# O QUE SE PEDE:
Resuma o texto de leitura em duas frases.

# TEXTO DE LEITURA:
O policial estuda nas fotos da cena do crime a posição do corpo da vítima e percebe um detalhe que produz uma reviravolta na investigação e leva à prisão do assassino. Ou então o perito criminal percebe no estômago da pessoa morta uma substância aparentemente inofensiva mas fatal para uma síndrome rara.
Investiga o prontuário médico da vítima e bingo: ela tinha aquela síndrome: foi envenenamento.
Você já assistiu a cenas desse tipo. Provavelmente em filmes e séries dos Estados Unidos ou do Reino Unido. Com certeza absoluta, a produção não era brasileira.
O policial é filmado por uma aposentada recebendo propina de traficantes numa ladeira.
Você pode nem ter assistido a essa cena no filme Vitória. Mas tem 100% de certeza: essa produção, sim, é brasileira.
Verdade: ele é major da PM do Rio.
Nem sempre foi assim. Já tivemos no Brasil um seriado, Vigilante Rodoviário, em que o policial era dedicado, corajoso, gentil e competente.
Faz alguns meses, um policial militar de São Paulo, com esse mesmo perfil do Vigilante da TV antiga, passou para a reserva como major. No momento de protocolar a aposentadoria, encontrou um rapaz de 29 anos pedindo baixa, desiludido com a carreira.

# DADOS EXTRAÍDOS:
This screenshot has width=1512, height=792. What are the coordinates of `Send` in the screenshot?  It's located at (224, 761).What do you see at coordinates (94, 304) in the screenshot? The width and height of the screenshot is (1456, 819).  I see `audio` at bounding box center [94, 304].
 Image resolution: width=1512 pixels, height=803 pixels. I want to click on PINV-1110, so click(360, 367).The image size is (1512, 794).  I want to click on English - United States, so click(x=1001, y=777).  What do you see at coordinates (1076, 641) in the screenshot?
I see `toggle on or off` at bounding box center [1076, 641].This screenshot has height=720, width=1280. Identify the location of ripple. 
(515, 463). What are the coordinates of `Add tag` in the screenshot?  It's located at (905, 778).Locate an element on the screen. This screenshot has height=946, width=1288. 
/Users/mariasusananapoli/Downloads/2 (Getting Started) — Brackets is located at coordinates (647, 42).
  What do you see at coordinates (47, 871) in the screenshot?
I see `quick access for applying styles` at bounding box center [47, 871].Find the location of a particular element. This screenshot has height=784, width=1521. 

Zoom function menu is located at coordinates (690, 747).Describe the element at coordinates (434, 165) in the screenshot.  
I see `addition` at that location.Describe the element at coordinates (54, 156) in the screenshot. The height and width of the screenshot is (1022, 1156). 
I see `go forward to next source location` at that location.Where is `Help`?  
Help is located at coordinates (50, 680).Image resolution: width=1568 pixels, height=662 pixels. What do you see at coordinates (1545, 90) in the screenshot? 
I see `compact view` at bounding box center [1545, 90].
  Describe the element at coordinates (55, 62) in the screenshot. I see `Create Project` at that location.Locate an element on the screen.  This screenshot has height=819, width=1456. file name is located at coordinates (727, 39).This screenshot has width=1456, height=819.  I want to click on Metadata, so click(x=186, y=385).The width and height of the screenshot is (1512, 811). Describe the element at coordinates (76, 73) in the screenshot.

# ÁREA DE RESPOSTA:
Em filmes e séries dos Estados Unidos ou do Reino Unido, policiais e peritos elucidam crimes a partir de detalhes, enquanto no filme brasileiro Vitória um policial, major da PM do Rio, é filmado por uma aposentada recebendo propina de traficantes. Nem sempre foi assim: o seriado brasileiro Vigilante Rodoviário mostrava um policial dedicado, corajoso, gentil e competente, e um policial militar de São Paulo com esse perfil, ao se aposentar como major, encontrou um rapaz de 29 anos pedindo baixa, desiludido com a carreira.